• _Source extract_

Providing Environmental Solutions for a Better Tomorrow
Department & Center Events
Wolman Seminar
Tuesday, September 19, 2023, 3:00 p.m. - 4:00 p.m. ET
Location
Mergenthaler 111
Hybrid
Past Event
Speaker
Charles Glass, Executive Director Maryland Environmental Service
About Dr. Charles Glass, P.E. Dr. Charles Glass serves as the Executive Director of the Maryland Environmental Service (MES), after being unanimously confirmed by the Maryland State Senate on March 19, 2021. He was appointed as Acting Director and Chairman at MES by Governor Larry Hogan in June 2020, previously serving as Deputy Secretary at the Maryland Department of Natural Resources (DNR). Prior to his role at DNR, Dr. Glass served as Assistant Secretary for Transportation Policy Analysis and Planning and Director of Bicycle and Pedestrian Access at the Maryland Department of Transportation (MDOT).
Dr. Glass has over 20 years as a research and engineering professional in academia and the consulting engineering industries. Throughout his distinguished career, he has held important positions as a teacher, researcher, and consulting professional in Civil and Environmental Engineering. Dr. Glass is a trained Professional Environmental Engineer, with a doctorate that focused on the microbiological processes involved in wastewater treatment engineering. For 19 years he taught students how to design water and wastewater treatment plants, performed and published research on environmental engineering topics, and taught engineering economics to prepare young engineers to work in the industry.

• _Dataset excerpt_

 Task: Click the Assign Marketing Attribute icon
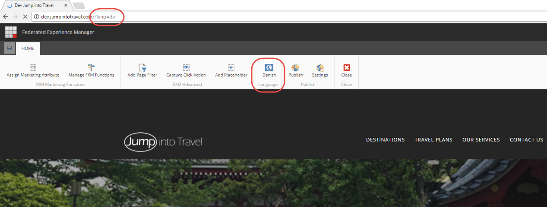pyautogui.click(x=33, y=68)
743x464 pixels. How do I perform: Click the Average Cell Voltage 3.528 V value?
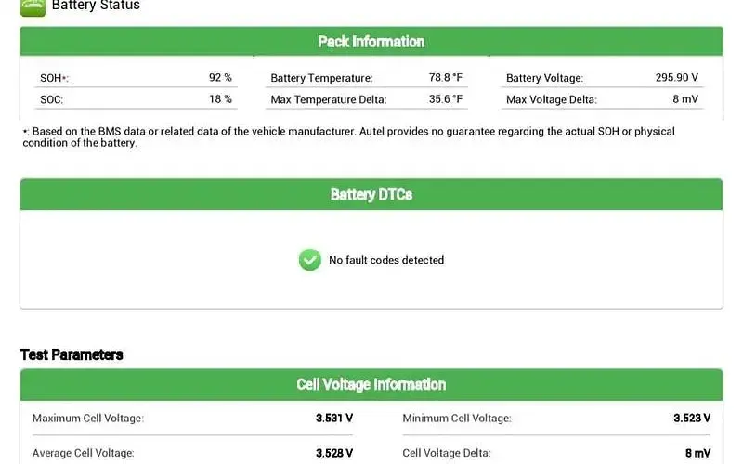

• _What is being asked_
Can you quote the seminar announcement word for word, beginning at the words "Providing Environmental Solutions" and stopping after "of Transportation (MDOT)."?

• _Answer for this exercise_
Providing Environmental Solutions for a Better Tomorrow
Department & Center Events
Wolman Seminar
Tuesday, September 19, 2023, 3:00 p.m. - 4:00 p.m. ET
Location
Mergenthaler 111
Hybrid
Past Event
Speaker
Charles Glass, Executive Director Maryland Environmental Service
About Dr. Charles Glass, P.E. Dr. Charles Glass serves as the Executive Director of the Maryland Environmental Service (MES), after being unanimously confirmed by the Maryland State Senate on March 19, 2021. He was appointed as Acting Director and Chairman at MES by Governor Larry Hogan in June 2020, previously serving as Deputy Secretary at the Maryland Department of Natural Resources (DNR). Prior to his role at DNR, Dr. Glass served as Assistant Secretary for Transportation Policy Analysis and Planning and Director of Bicycle and Pedestrian Access at the Maryland Department of Transportation (MDOT).